Pustakawan Sebagai Penerbit Knowledge
Dalam lingkungan organisasi perpustakaan manajemen pustakawan dilihat sebagai komunikasi ilmiah dan proses penyampaian informasi harus diberi nilai tambah dengan mengorganisasikan pengetahuan yang diciptakan dan dikemas diluar perpustakaan. Perpustakaan harus dijadikan penerbit pengetahuan bagi masyarakat pengguna.
Pertama, pustakawan berperan sebagai fasilitator utama dalam berbagai pengetahuan, dengan menciptakan budaya dan memelihara infrastruktur yang diperlukan untuk mengoperasikan manajemen pengetahuan.
Kedua, pustakawan berperan dalam mengambil manfaat dari konsep manajemen pengetahuan dengan tujuan untuk meningkatkan kinerja perpustakaan. Manajemen pengetahuan dapat dijadikan sebagai pemicu agar pustakawan lebih inovatif dan kreatif dalam menyiasati sakupan elektronik yang harus dicakup dalam konsep perpustakaan elektronik yang telah dikembangkannya selama ini. Masih banyak muatan pengetahuan eksplisit yang belum tersedia dalam bentuk elektronik yang sesungguhnya dibutuhkan oleh para pengguna perpustakaan.
Ketiga, pustakawan juga harus berupaya mengidentifikasi pengetahuan eksplisit dan mengembangkan sistem yang diperlukan untuk menanganinya dengan mengembangkan pengetahuan tak terstruktur (tacit)
Keempat, pustakawan harus segera mengambil prakarsa untuk mengeksplorasi potensi informasi dan pengetahuan yang terdapat dilingkungannya masing-masing dan mengembangkan system untuk penanganannya, termasuk penyiapan sumber daya manusia, organisasi, infrastruktur teknologi informasi, dan infrastruktur hukum yang diperlukan untuk itu.

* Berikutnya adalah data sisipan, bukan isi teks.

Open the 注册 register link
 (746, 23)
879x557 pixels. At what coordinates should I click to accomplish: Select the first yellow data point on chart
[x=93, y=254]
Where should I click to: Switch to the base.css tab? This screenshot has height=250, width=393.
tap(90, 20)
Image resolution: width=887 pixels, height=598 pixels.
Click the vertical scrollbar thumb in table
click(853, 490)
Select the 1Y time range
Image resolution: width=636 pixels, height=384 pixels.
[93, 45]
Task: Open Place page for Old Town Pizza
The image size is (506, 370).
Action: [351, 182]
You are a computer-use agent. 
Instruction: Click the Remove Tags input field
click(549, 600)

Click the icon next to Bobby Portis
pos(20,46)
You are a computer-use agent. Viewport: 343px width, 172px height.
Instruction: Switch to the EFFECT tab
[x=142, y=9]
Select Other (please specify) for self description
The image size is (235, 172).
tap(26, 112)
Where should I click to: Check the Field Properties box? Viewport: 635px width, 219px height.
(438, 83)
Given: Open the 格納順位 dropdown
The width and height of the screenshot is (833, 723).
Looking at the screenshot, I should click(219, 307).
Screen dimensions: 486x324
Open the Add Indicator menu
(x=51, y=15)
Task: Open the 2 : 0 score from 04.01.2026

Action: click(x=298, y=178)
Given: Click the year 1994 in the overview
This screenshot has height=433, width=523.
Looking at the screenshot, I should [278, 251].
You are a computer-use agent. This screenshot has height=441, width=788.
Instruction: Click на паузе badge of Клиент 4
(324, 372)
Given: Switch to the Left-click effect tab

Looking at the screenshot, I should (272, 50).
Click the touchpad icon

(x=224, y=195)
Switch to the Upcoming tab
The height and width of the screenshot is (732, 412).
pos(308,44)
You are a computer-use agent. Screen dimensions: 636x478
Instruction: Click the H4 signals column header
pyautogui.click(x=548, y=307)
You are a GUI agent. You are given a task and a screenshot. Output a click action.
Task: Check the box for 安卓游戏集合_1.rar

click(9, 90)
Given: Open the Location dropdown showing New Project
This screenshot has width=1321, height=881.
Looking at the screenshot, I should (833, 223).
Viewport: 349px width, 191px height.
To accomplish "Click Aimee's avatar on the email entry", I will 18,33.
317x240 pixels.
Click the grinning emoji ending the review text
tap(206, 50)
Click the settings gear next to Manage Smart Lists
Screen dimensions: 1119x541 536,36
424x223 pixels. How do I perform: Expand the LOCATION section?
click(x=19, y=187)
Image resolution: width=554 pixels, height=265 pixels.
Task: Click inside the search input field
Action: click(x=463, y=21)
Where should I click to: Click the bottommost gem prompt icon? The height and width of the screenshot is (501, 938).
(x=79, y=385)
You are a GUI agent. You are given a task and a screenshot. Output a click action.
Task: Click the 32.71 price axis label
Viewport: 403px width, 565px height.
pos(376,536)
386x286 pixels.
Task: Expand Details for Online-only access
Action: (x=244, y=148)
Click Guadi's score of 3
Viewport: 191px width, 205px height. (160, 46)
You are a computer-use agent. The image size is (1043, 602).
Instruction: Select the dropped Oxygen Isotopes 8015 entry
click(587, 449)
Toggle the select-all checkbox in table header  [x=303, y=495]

Solusi yang harus dipenuhi terhadap pustakawan dalam memberdayakan pengetahuan antara lain : Pertama, pustakawan harus dapat meningkatkan kemampuan dalam teknologi informasi yang memadai. Kedua, mengembangkan komunikasi ilmiah (science communication) bagi sesama pustakawan. Ketiga, menumbuhkan jiwa kewirausahaan (entreprenuership) dan core bisnis. Keempat, pustakawan diharapkan mampu meningkatkan kompetensi manajerial dan kepemimpinan berbasis informasi.